Werbeblocker und all sowas

Ja, ich habe schon des Öfteren über dieses Thema geschrieben. Wäre ich nicht über eine Seite gestolpert, wäre es auch dabei geblieben. So aber muss ich mal ein paar Takte wieder zum Thema AdBlocker aufschreiben. Ich kann da irgendwie gar nicht anders. Ich denke, manches läuft da falsch in diesem Internet.

Stolz wird die Idee präsentiert, ein Fenster über den Inhalt zu legen, wenn ein Werbeblocker aktiv ist. Ich bin mir ziemlich sicher, dass so etwas nicht funktionieren kann. Ich habe ja auch mit Hinweisen herumgespielt, wie man es am besten erreichen kann, dass der Besucher seinen Werbeblocker ausschaltet. Ich hatte dann eine Weile lang ein Plugin im Einsatz, mit dem dem Besucher ein Hinweis anstelle der Werbung angezeigt wurde, wenn dieser die Seite mit aktivem Werbeblocker aufrief.

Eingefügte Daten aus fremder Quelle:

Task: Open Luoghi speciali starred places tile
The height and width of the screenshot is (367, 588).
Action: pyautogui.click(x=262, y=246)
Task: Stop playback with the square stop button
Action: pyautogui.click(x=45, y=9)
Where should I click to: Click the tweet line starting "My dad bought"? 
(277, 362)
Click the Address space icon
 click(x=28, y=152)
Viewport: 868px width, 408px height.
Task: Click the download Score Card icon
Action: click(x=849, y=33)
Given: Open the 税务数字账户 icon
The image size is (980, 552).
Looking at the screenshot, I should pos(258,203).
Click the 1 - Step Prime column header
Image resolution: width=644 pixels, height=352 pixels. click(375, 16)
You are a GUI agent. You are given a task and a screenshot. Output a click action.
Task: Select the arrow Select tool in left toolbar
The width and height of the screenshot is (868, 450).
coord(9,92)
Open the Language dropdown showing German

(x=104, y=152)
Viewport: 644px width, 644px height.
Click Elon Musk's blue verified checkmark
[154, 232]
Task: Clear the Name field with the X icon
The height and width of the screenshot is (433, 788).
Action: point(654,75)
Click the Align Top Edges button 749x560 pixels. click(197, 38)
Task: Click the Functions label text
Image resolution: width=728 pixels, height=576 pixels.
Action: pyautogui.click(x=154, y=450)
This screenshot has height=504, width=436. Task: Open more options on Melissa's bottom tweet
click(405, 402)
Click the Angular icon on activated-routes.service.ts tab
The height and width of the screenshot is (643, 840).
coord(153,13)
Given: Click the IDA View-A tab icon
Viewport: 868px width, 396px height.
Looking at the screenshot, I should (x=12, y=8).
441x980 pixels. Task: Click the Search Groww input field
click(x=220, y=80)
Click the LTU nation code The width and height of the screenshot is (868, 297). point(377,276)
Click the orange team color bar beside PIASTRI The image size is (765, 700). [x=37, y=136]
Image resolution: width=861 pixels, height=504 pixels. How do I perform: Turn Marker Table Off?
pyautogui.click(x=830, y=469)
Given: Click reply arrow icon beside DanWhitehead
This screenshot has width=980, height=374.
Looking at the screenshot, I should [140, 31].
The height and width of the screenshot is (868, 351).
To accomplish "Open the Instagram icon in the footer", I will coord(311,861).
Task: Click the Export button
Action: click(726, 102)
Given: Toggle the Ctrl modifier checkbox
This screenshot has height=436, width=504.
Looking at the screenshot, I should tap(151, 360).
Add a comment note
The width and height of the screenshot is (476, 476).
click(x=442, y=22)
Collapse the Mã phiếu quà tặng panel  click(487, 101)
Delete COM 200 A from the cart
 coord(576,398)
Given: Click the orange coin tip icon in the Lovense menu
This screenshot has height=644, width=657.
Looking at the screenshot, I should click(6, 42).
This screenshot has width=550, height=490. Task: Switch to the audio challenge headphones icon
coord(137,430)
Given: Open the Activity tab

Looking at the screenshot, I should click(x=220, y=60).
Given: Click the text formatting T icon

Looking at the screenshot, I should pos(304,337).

Aber irgendwie ist das unter dem Strich alles eine Bevormundung. Ich denke, das führt alles immer zur Ablehnung. Klar, der eine oder andere wird wohl das Browser-Plugin anpassen. Aber es läuft doch alles auf Bettelei des Betreibers (also ich) und Bevormundung des Besuchers hinaus. Das kann man doch nicht machen. Deshalb gibt es diesen Kram bei mir nicht mehr. Ich kann ganz gut ohne Hinweise leben.

Natürlich könnte ich mehr Werbung schalten. Oder ich könnte mit einem WordPress-Plugin ein Fenster über den Inhalt legen. Aber ich will doch niemanden vergraulen. Ich kann es doch nicht ändern, wenn man lieber den Werbeblocker aktiv hat. Das ist nun einmal so, das haben hunderte, tausende Webseiten vergurkt, die eben unanständig mit Werbung umgehen. Nun muss man als Webseiten-Betreiber damit leben. Eine andere Möglichkeit hat man ja nun nicht.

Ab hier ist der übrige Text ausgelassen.